Norconex / crawlers

Norconex Crawlers (or spiders) are flexible web and filesystem crawlers for collecting, parsing, and manipulating data from the web or filesystem to various data repositories such as search engines.
https://opensource.norconex.com/crawlers
Apache License 2.0
183 stars 67 forks source link

Sitemap (Read timed out/Connection Reset), how to stop the crawler if this happen? #465

Closed nFaradiana closed 3 years ago

nFaradiana commented 6 years ago

Hi,

I'm using norconex to crawl Sitemap into Solr. But when there is Read Time Out or Connection Reset and few others scenario, the crawler still proceed and end up all my data in Solr has been removed.

Is there any way to stop the crawler if scenario happen?

essiembre commented 6 years ago

You can have it ignore such problems. Have a look at GenericSpoiledReferenceStrategizer, in combination with setting <orphansStrategy> to IGNORE.

nFaradiana commented 6 years ago

i did try this one.

1st time crawl, it will do DOCUMENT_FETCHED,CREATED_ROBOTS_META, URLS_EXTRACTED, DOCUMENT_IMPORTED and DOCUMENT_COMMITTED_ADD.

2nd time crawl, it will REJECTED_PREMATURE, because its already there.

3rd time crawl, (sitemap error), it did IGNORE and does not delete or process any record

4th time crawl, (sitemap resolved), it will do like 1st time crawl. will it be possible if sitemap resolved, it do like 2nd time crawl?

nFaradiana commented 6 years ago

and is it possible if i want to use DELETE (delete record if not in the sitemap), but if got ERROR for sitemap (cannot resolved/timeout/etc) , i want to stop crawl.

essiembre commented 6 years ago

The REJECTED_PREMATURE is not related to the issue you were facing. It is the result of using a "Recrawlable Resolver" and not enough elapsed time has passed between your two crawls.

For your connection timeout, was an exception thrown in the logs? If so, you can tell the crawler to stop if that error is encountered with:

    <stopOnExceptions>
        <exception>com.whatever.ExampleException</exception>
    </stopOnExceptions>
nFaradiana commented 6 years ago

Hi , i try it as below, anything i miss to add?

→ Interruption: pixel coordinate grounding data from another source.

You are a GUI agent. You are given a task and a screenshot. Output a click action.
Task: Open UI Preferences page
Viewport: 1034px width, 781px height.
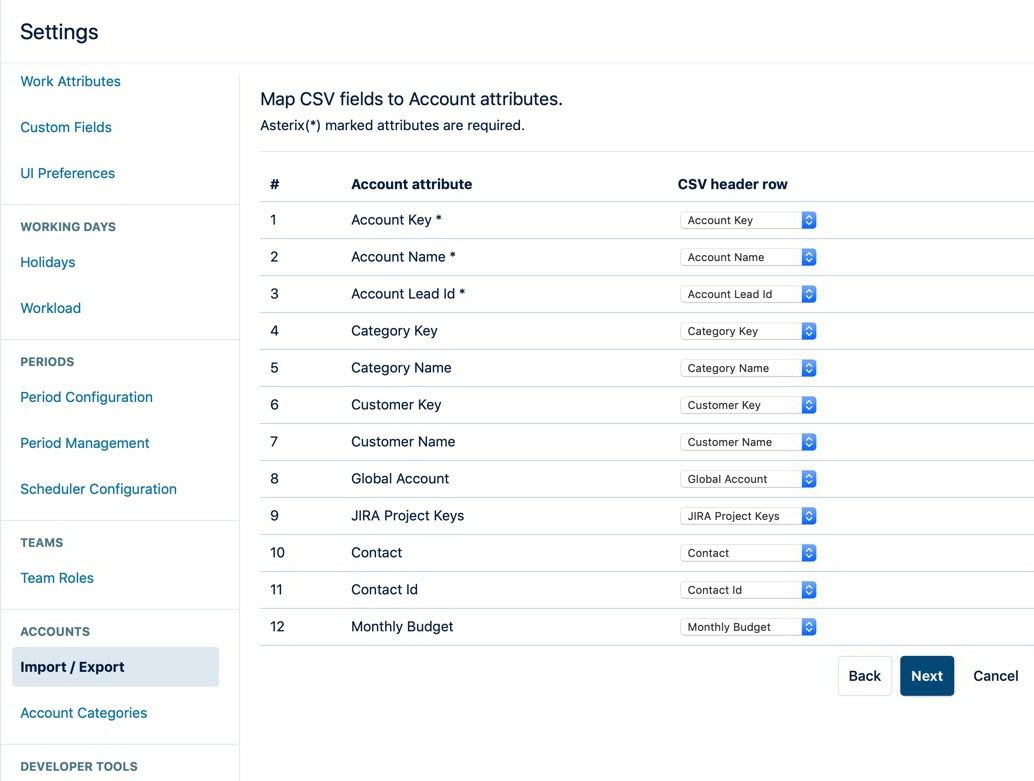tap(67, 173)
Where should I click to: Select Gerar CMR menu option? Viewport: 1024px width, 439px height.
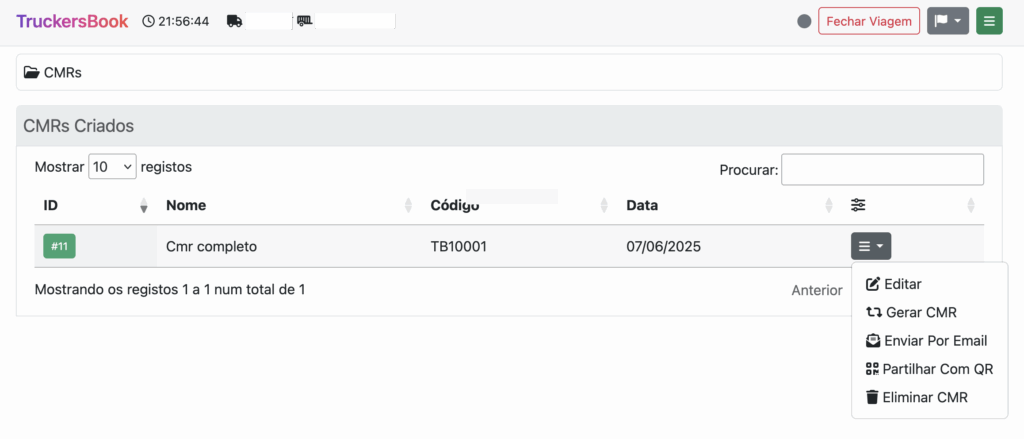pos(920,312)

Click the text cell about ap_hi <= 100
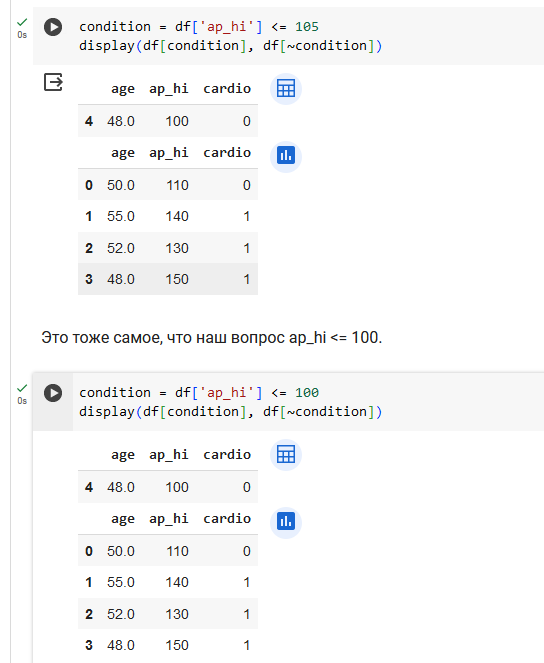click(x=211, y=337)
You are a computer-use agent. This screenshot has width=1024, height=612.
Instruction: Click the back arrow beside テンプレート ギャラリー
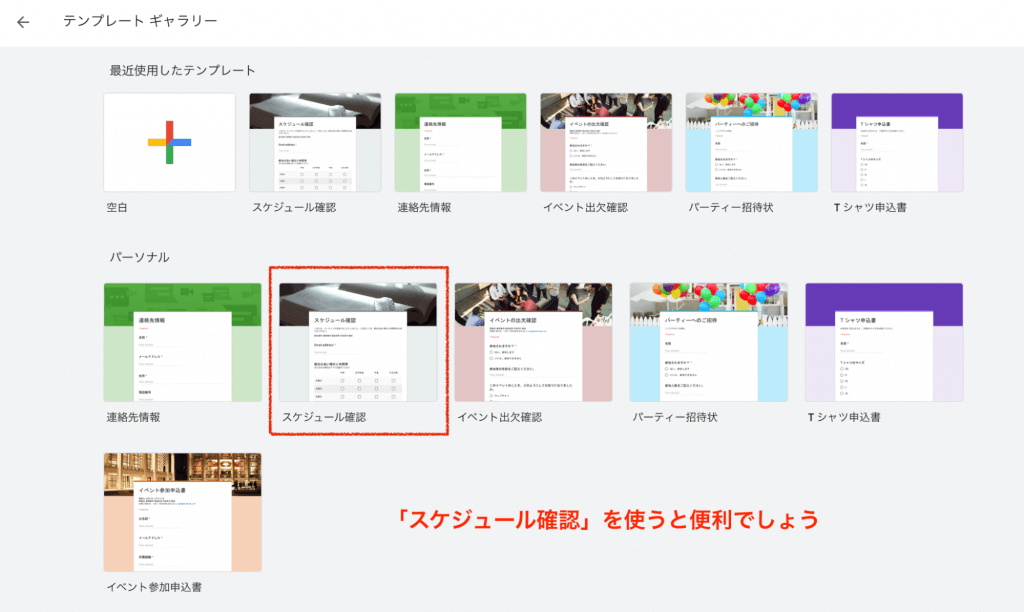coord(23,22)
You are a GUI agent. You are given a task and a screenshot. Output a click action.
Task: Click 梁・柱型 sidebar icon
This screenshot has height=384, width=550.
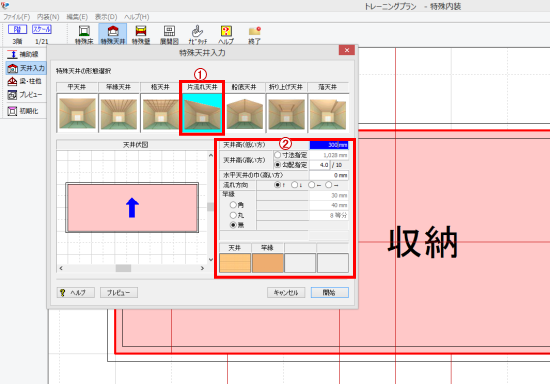pos(12,81)
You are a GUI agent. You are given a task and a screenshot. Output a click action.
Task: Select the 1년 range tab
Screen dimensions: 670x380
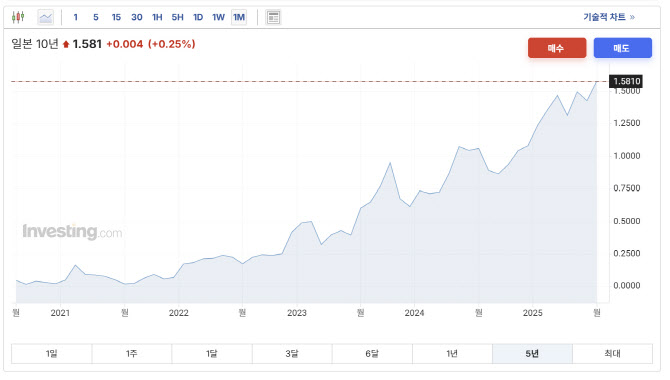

com.norconex.committer.core.CommitterException

Exception in thread "main" java.lang.NoSuchMethodError: com.norconex.commons.lang.config.XMLConfigurationUtil.getNullableClass(Lorg/apache/commons/configuration/HierarchicalConfiguration;Ljava/lang/String;Ljava/lang/Class;)Ljava/lang/Class; at com.norconex.collector.core.crawler.AbstractCrawlerConfig.loadStopOnExceptions(AbstractCrawlerConfig.java:407) at com.norconex.collector.core.crawler.AbstractCrawlerConfig.loadFromXML(AbstractCrawlerConfig.java:340) at com.norconex.commons.lang.config.XMLConfigurationUtil.loadFromXML(XMLConfigurationUtil.java:445) at com.norconex.collector.core.crawler.CrawlerConfigLoader.loadCrawlerConfig(CrawlerConfigLoader.java:120) at com.norconex.collector.core.crawler.CrawlerConfigLoader.loadCrawlerConfigs(CrawlerConfigLoader.java:80) at com.norconex.collector.core.AbstractCollectorConfig.loadFromXML(AbstractCollectorConfig.java:304) at com.norconex.collector.core.CollectorConfigLoader.loadCollectorConfig(CollectorConfigLoader.java:78) at com.norconex.collector.core.AbstractCollectorLauncher.loadCommandLineConfig(AbstractCollectorLauncher.java:141) at com.norconex.collector.core.AbstractCollectorLauncher.launch(AbstractCollectorLauncher.java:92) at com.norconex.collector.http.HttpCollector.main(HttpCollector.java:74)

--> no more error, my norconex-commons-lang is 1.13, using the 1.14 now and its okay.

nFaradiana commented 6 years ago

The REJECTED_PREMATURE is not related to the issue you were facing. It is the result of using a "Recrawlable Resolver" and not enough elapsed time has passed between your two crawls.

for above, is there any place to set the elapsed time between the crawl?

essiembre commented 6 years ago

If you have not set it up yourself already, it probably takes the instructions from the site sitemap.xml. You can overwrite those and/or set your own using the GenericRecrawlableResolver.

stale[bot] commented 3 years ago

This issue has been automatically marked as stale because it has not had recent activity. It will be closed if no further activity occurs. Thank you for your contributions.